Historienfilm Von Traumata und Zweifeln

tsch

15.1.2020

Krupp-Chef Berthold Beitz beauftragte den Star-Historiker Golo Mann mit der Biografie seines «Übervaters» Alfried Krupp. Über acht Jahre diskutieren die beiden ungleichen Männer über das Projekt – und liefern so ein Psychogramm deutscher Nachkriegsmänner.

Der etwas andere Historienfilm «Das Geheimnis der Freiheit» erzählt von zwei historischen Persönlichkeiten. Auf der einen Seite: Berthold Beitz, der als unternehmerischer Ziehsohn von Alfried Krupp, dem letzten Familienmitglied an der Firmenspitze, das deutsche Grossunternehmen als Aufsteiger, Sunnyboy, aber auch als Wirtschaftskapitän mit edlen Werten weiterführte.

Sein Gegenpart: Golo Mann, Sohn des Dichterfürsten Thomas Mann und einer der prominentesten Historiker im Nachkriegsdeutschland. 1973 hatte Beitz die Idee einer Biografie seines «Übervaters» Alfried Krupp, die von Star-Historiker Golo Mann verfasst werden sollte. Im Film von Dror Zahavi («Mein Leben – Marcel Reich Ranicki») spielt der vor allem auf Theaterbühnen tätige Sven-Eric Bechtolf (in jüngeren Jahren sah man ihn öfter in Krimis) den deutschen Top-Manager. Edgar Selge verkörpert Golo Mann.
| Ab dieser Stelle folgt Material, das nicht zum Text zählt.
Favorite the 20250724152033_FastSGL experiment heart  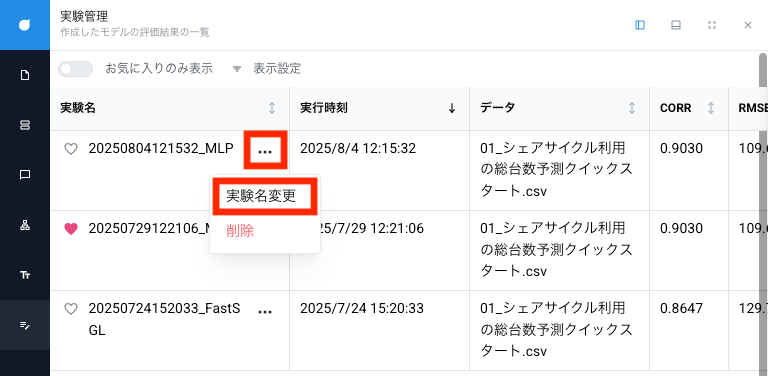(72, 309)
Die oberflächliche Spannung des Films zielt auf die Frage ab, ob die geplante Biografie tatsächlich zustande kommt. Von 1973 bis 1981 liefen die Verhandlungen der beiden Männer. Dem Zuschauer ist schon bald klar, dass sich Mann eher für die Figur Beitz als die Familie Krupp interessiert. Berthold Beitz rettete im Dritten Reich vielen Juden das Leben, er nahm dafür selbst grosse Risiken in Kauf. Wie kann so jemand, fragt sich der Intellektuelle aus dem Hause Mann, einen knallharten nach wirtschaftlichen Kriterien funktionierenden Konzern leiten und sich dabei zum Beispiel auf enge Kooperationen, wie jene mit dem Schah von Persien einlassen, der zentralen Figur eines Unrechtssystems?

In «Das Geheimnis der Freiheit» geht es um Traumata und Zweifel, wie man nach dem im Krieg Erlebten wieder im normalen Leben weitermacht, ja sogar ein florierendes Wirtschaftsunternehmen aufbauen soll. Der Film erzählt von Übervätern und Rollenklischees, auch vom Finden einer neuen deutschen Identität. Ein leises, manchmal dramaturgisch etwas wackeliges Werk, das sich jedoch auf die Kraft seiner Dialoge und starke Schauspieler verlassen kann.